519.725.6422

Design Thinking Put to Practice in the Alps

I recently read Warren Berger’s, Glimmer, a book that details how design thinking can transform lives. So you can understand my interest in an article about a group of Utah State University students who went to Switzerland to study creative thinking. I must add that the article was tweeted by my colleague, James, a very talented graphic designer.

Many (like Berger) refer to this cultivation of right brain (or creative thinking) to solve problems and advance innovation as “design thinking”. And students are calling on the right sides of their brains, not only to solve problems, but out of necessity as well—to get a job when they graduate.
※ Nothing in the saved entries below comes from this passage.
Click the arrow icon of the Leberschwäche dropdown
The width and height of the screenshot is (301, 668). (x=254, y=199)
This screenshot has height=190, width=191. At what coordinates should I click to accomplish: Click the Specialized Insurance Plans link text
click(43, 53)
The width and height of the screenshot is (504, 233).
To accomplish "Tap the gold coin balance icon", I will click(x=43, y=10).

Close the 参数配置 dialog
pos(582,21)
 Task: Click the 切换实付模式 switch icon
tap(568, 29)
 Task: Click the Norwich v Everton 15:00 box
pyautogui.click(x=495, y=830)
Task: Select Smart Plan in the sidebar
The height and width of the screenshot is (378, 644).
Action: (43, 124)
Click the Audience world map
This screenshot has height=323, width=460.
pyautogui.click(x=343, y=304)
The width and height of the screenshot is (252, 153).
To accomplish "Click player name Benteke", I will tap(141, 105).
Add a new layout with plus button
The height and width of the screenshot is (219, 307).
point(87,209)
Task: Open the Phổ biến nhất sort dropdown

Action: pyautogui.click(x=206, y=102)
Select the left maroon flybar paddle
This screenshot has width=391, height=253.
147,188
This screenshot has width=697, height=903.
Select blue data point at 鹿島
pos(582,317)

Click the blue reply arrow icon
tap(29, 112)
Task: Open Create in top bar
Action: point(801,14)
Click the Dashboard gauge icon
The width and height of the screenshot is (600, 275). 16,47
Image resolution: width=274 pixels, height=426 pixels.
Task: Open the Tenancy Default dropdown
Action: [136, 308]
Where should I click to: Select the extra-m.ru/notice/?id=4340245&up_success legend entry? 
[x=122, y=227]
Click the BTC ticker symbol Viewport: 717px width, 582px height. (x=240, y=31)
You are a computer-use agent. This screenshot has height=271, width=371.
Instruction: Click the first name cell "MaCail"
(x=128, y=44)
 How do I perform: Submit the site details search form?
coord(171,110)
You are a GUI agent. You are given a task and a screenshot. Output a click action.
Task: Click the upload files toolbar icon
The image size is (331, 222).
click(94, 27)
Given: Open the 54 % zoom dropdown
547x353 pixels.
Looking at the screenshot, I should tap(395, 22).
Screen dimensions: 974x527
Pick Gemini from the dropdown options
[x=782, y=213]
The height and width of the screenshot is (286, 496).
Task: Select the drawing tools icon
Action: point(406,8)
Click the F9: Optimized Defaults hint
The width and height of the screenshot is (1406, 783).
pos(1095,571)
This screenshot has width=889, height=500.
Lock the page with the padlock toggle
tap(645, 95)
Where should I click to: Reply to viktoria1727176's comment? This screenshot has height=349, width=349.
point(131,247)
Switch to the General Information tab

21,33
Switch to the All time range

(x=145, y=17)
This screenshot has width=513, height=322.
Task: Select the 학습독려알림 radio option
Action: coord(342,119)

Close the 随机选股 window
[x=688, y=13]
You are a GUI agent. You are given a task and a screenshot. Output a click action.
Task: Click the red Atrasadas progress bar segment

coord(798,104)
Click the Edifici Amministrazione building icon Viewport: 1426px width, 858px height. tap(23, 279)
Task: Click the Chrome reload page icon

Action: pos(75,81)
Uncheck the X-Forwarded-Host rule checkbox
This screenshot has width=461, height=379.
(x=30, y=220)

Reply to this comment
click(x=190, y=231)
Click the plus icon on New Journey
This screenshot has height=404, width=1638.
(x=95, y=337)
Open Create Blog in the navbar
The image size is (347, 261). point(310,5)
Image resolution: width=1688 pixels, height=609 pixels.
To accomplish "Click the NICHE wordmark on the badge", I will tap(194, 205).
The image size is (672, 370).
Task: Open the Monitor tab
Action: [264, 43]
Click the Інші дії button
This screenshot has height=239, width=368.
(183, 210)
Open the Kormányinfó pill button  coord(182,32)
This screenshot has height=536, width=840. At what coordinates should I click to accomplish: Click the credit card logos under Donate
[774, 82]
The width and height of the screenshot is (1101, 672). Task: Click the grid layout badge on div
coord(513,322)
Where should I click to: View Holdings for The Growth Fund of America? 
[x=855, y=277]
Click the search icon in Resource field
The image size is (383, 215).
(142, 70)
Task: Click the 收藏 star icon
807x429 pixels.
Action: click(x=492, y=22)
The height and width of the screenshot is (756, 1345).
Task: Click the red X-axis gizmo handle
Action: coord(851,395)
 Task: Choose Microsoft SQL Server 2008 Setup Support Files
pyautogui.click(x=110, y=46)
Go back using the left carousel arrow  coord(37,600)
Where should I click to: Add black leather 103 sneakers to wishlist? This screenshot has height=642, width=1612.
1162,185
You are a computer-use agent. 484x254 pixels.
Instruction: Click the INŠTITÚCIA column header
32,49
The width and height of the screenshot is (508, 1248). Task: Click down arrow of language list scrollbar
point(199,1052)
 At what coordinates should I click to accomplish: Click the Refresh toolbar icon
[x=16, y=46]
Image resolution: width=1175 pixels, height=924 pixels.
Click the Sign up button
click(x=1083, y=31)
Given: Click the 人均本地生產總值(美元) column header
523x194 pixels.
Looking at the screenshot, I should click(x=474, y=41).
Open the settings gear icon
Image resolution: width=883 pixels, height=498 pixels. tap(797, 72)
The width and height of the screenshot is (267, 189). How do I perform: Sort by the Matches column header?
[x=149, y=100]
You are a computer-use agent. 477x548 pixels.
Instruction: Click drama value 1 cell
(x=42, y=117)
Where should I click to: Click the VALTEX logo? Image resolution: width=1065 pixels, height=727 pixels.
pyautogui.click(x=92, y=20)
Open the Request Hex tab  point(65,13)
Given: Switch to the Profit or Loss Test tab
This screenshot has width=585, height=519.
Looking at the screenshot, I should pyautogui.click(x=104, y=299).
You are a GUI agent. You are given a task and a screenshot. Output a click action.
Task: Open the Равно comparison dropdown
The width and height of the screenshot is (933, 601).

“There’s a new field emerging,” says Bob Winward, the graphic design professor who led the trip, “…today’s successful businesses are driven by innovation and creativity. The world is undergoing a huge shift—from a largely informational economy to a conceptual one where intuition thought will replace logic.”

I think Berger would agree wholeheartedly!

At this point you might be thinking that design thinking is a bunch of conceptual mumbo-jumbo, all well and good in theory, but not applicable to real life. Well the students found out otherwise as they traversed the Swiss Alps on snowshoes to the Great St. Bernard Hospice. Here monks tasked them with reconstructing gigantic kennels for the St. Bernard dogs—bred to rescue avalanche victims. The harsh conditions, risk of snow slides and 60-pound steel beams used to construct the kennels all had to be figured into the course of action.

But according to graphic design student Rich Wills, the students might have learned the most important lesson from the monks, “You have to learn how to understand other people if you’re going to design things for people.”